Wednesday, June 10, 2015

rating scales

In color science we sometimes have the need to elicit consensus information about an attribute. This is done with a psychometric scale. Usually we have a number of related questions. The term scale refers to the set of all questions, while the line typically used to elicit the response to a question is called an item. The tick marks on the line for an item are the categories.

When I get manuscripts to review, the endpoint categories are often adjective pairs like dark – bright or cold – warm. Such a scale is called a semantic differential. Essentially people put the term they are evaluating on the right side and on the left side they put an antonym. The common problem is that the antonym – synonym pair does not translate well from one language to another because they are culture dependent. Manuscripts in English reporting on work carried out in a completely different language are often difficult to assess.

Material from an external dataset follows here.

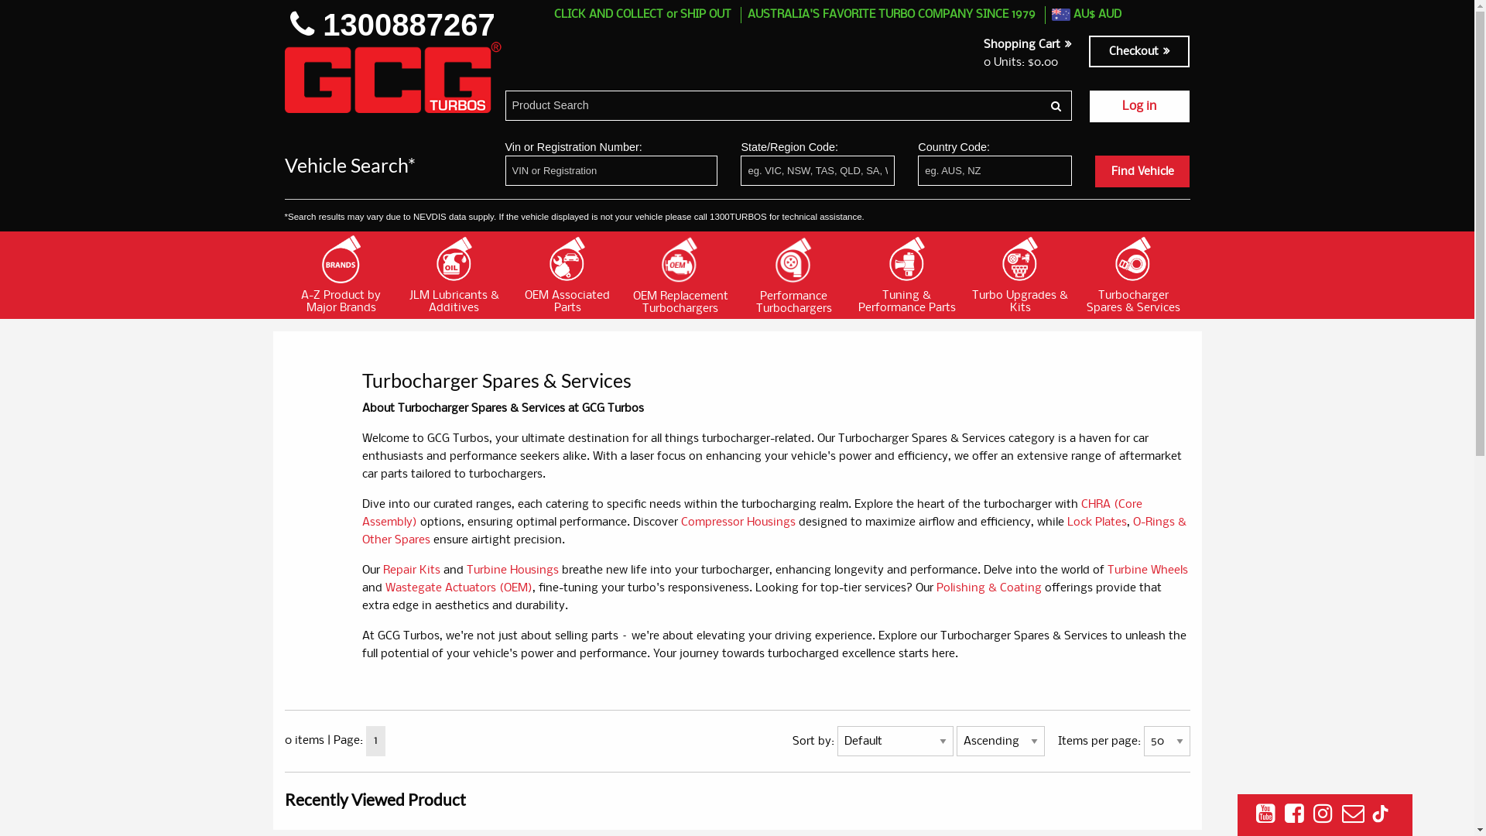  What do you see at coordinates (341, 273) in the screenshot?
I see `'A-Z Product by Major Brands'` at bounding box center [341, 273].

The safe approach is to use a Likert scale, where the 'i' in Likert is short and not a diphthong, as it is typically mispronounced by Americans. In the Likert scale the extreme points for all items in the scale are strongly disagree – strongly agree. The question is now how many points the scale should have. When you need a neutral option the number is odd, otherwise it is even.

For the actual number I often see quoted 5 and 7, maybe in reference to George Miller's 7±2 paper (G. A. Miller. The magical number seven, plus or minus two: Some limits on our capacity for processing information. Psychological Review, 63(2):81–97, 1956). However, as such the answer is incorrect, and it is incorrect to use intervals of the same length between the categories.

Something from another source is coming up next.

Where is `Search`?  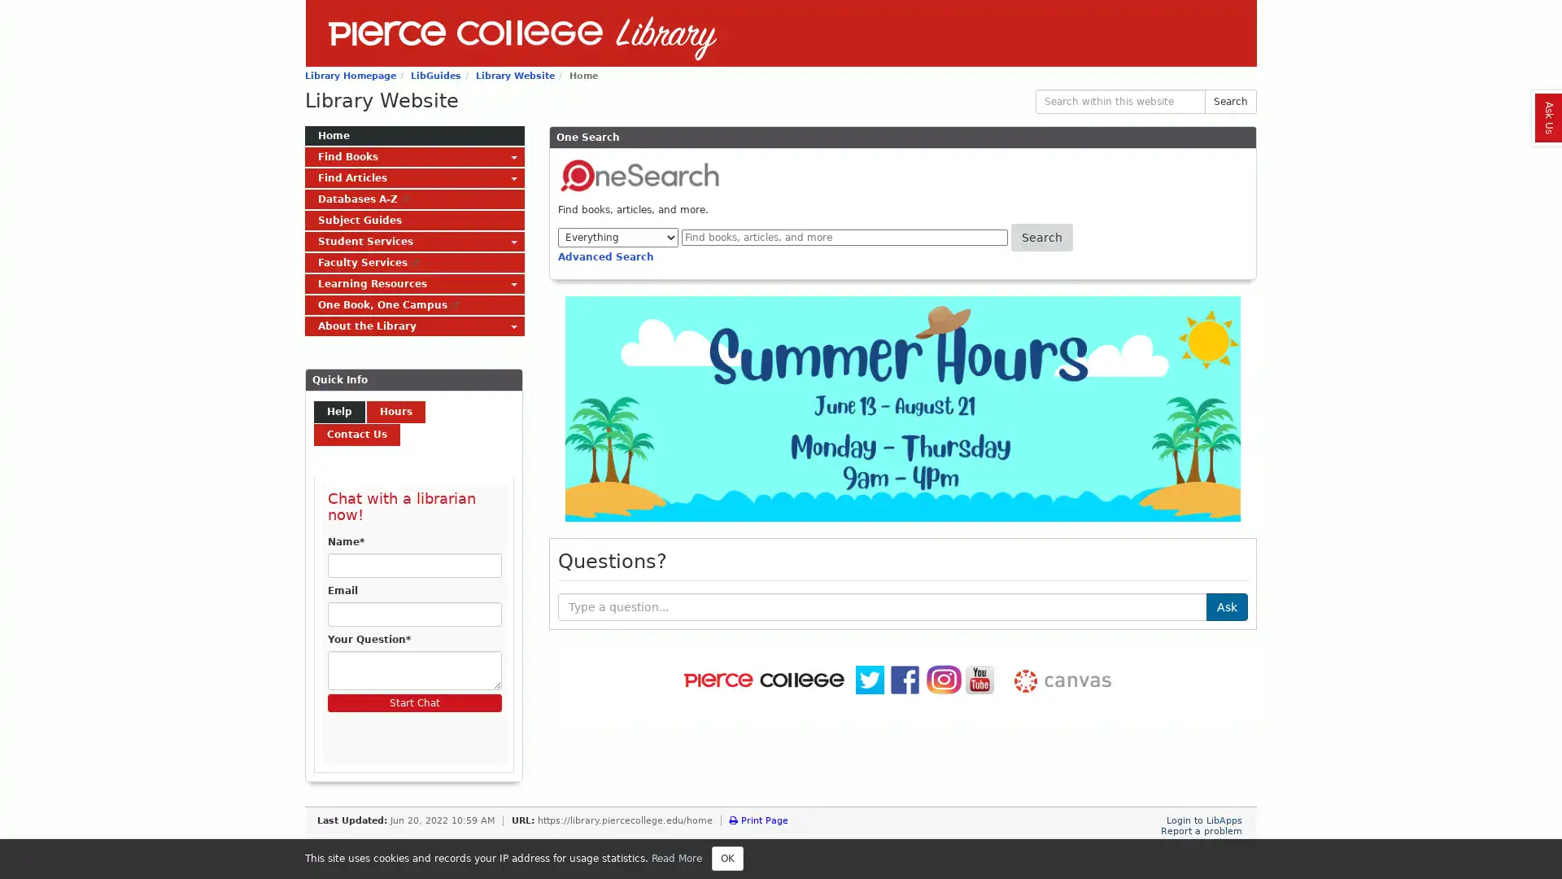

The correct way is to do a two-step experiment. In the first step the observers are experts in the subject matter and the scale is a set of blank lines without tick marks or labels. These experts are asked to put a mark on the line to indicate how strongly they agree. You need about 1500 observations: if you have a scale with 10 items, you need about 150 experts. The number depends on the required statistical significance.

On their answers you perform cluster analysis to find the categories. This will give you the number of tick marks and their location. This allows you to produce a questionnaire you can use in a shopping mall or in the cafeteria to obtain the responses from a large number of observers. For more information on the statistics behind this, a good paper is J. H. Munshi. A method for constructing Likert scales. Available at SSRN, April 2014.

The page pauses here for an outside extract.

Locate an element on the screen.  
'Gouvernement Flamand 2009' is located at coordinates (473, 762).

After you have evaluated your experiment and produced the table with the results, you need to visualize them graphically. The last thing you want to do is to draw pie charts: they are meaningless! Use a good visualizer like Tableau. If you use R, use the HH package. A good paper is R. M. Heiberger and N. B. Robbins. Design of diverging stacked bar charts for Likert scales and other applications. J. Stat. Softw., 57:1–32, 2014.